Likewise, universities are reconsidering the number of students living in dormitories and eating in dining halls at the same time. For example, these include reducing three-person rooms to two-person rooms and designating some housing to quarantine any students infected with COVID-19.
While it may be the case in certain instances that such measures are being proposed by well-meaning individuals, the plans are wildly inadequate and will do little to nothing to stop a major outbreak of the virus on their own.
University and college campuses have thousands to tens of thousands of people passing through their grounds per day, including students, faculty and staff, visitors, guest speakers, and parents and family. These individuals come from both local areas and far-flung states and countries.
There is no doubt that if campuses open up under the current conditions, they will become new hotspots for the disease. This phenomenon is already occurring in meatpacking, auto and other industries, which are forcing workers to return to their jobs despite the unsafe conditions. In fact, without a national plan for testing and contact tracing now, there will most likely be a deadly second wave of the pandemic in the fall and winter.
Adequate testing and contact tracing require funds that neither the Trump administration nor any state government has provided. The vast majority of schools have no plans to divert more funds into the infrastructure necessary for a safe return to campus.
The school plans for reopening also expose a host of issues concerning the deteriorating quality of higher education, including larger class sizes and the firing of tenured faculty who are replaced with lower-paid adjunct lecturers. The reduction of class sizes to ensure social distancing raises the necessity for more classrooms and faculty in order to provide the same quality of education.
Likewise, the deep cleaning required to keep classrooms and study spaces virus-free would also require additional cleaning staff be hired. Although no schools have announced tuition raises so far, increases are inevitable, not only to meet the new needs posed by campus-wide physical distancing measures but also in light of the cuts in state spending and an absence of federal assistance.
Students, who are grappling with the health and financial consequences of returning to school, may opt to forego attendance altogether for the upcoming school year. Schools are already anticipating a significant 15 percent reduction in enrollment, which is bound up with the continuation of high tuition costs for what amounts to an online degree as well as the dangers of living and studying on a campus with thousands of others in the midst of the pandemic.
Student debt in the US stands at over $1.5 trillion, primarily due to rising costs of tuition, residency, books and more, which have raised the cost of a university degree to unaffordable levels for the vast majority of students. State budgets for education were cut across the board in 2008 following the financial crash and have never been raised back to previous levels.
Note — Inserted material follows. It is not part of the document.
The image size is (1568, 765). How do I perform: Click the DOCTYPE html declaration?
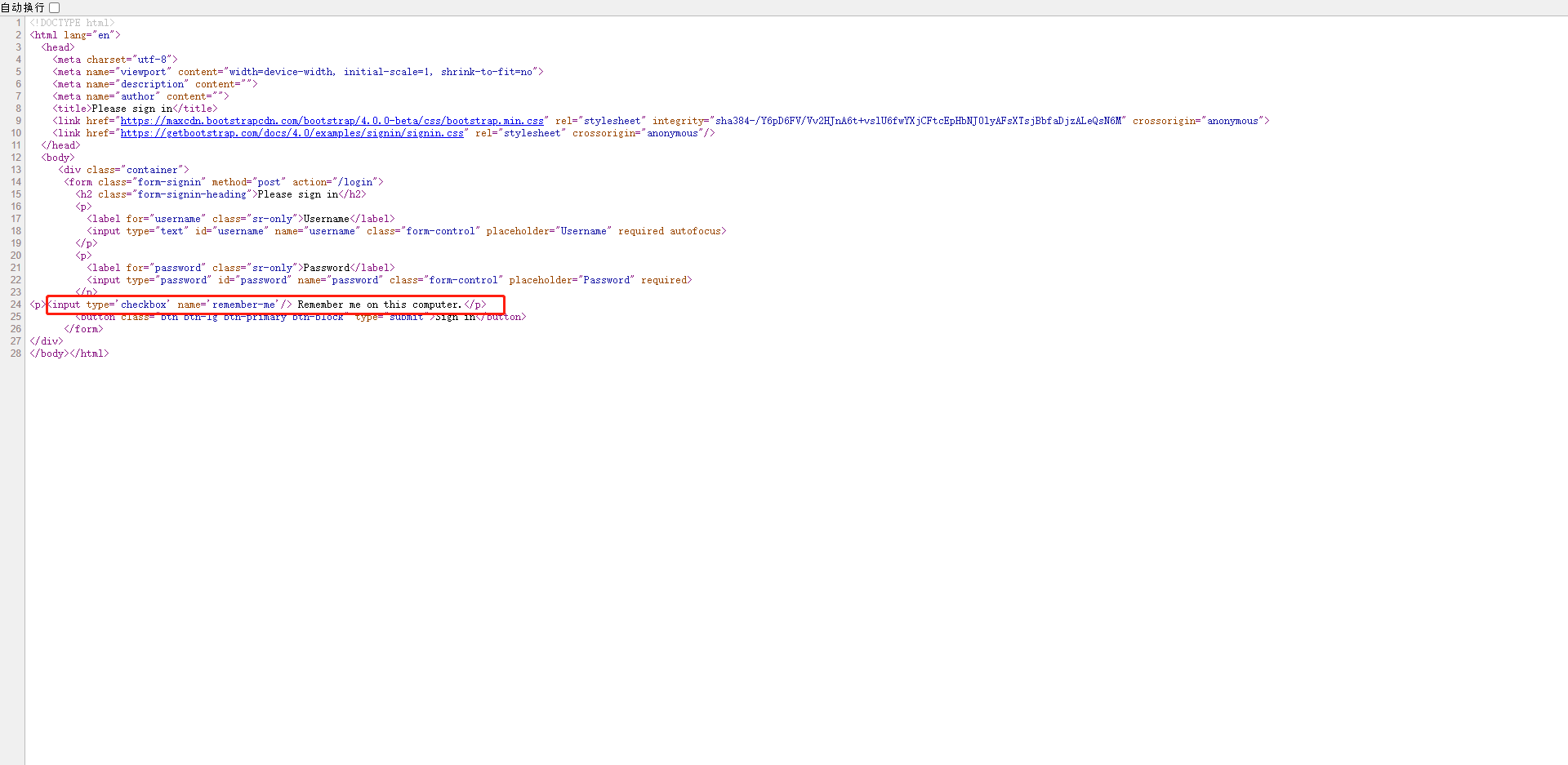[72, 22]
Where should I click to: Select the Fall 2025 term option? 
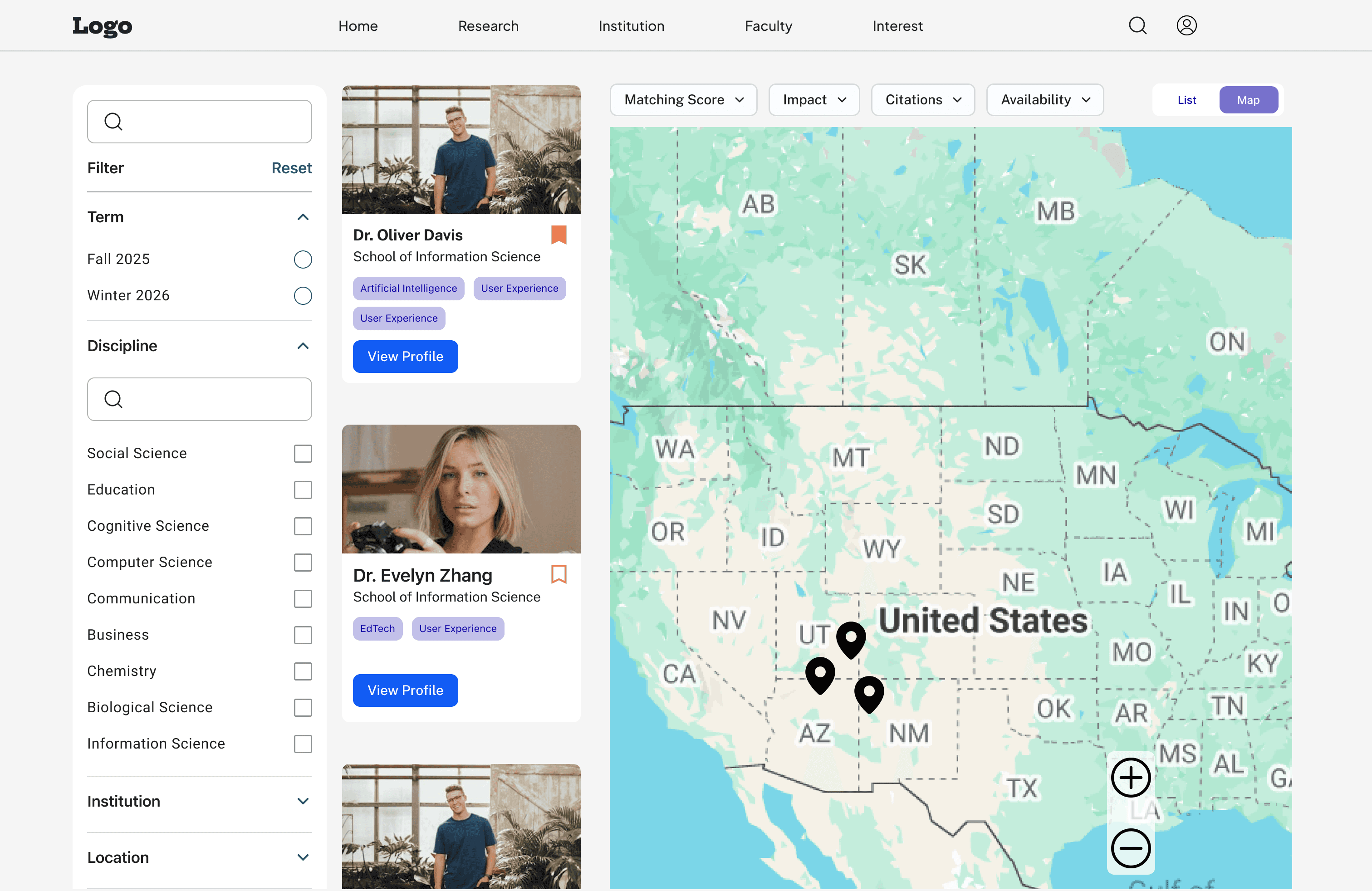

The costs for students to obtain a higher education will only continue to increase so long as schools are starved of resources and carved up by private interests.
The decline of the education system and the failure of the state and federal governments to prepare and effectively deal with the pandemic without causing mass infection and death lie solely with the incapability of the capitalist system to meet the health and social needs of the population. For public education and higher education to survive requires the mobilization of society’s resources to meet human needs, not private profit.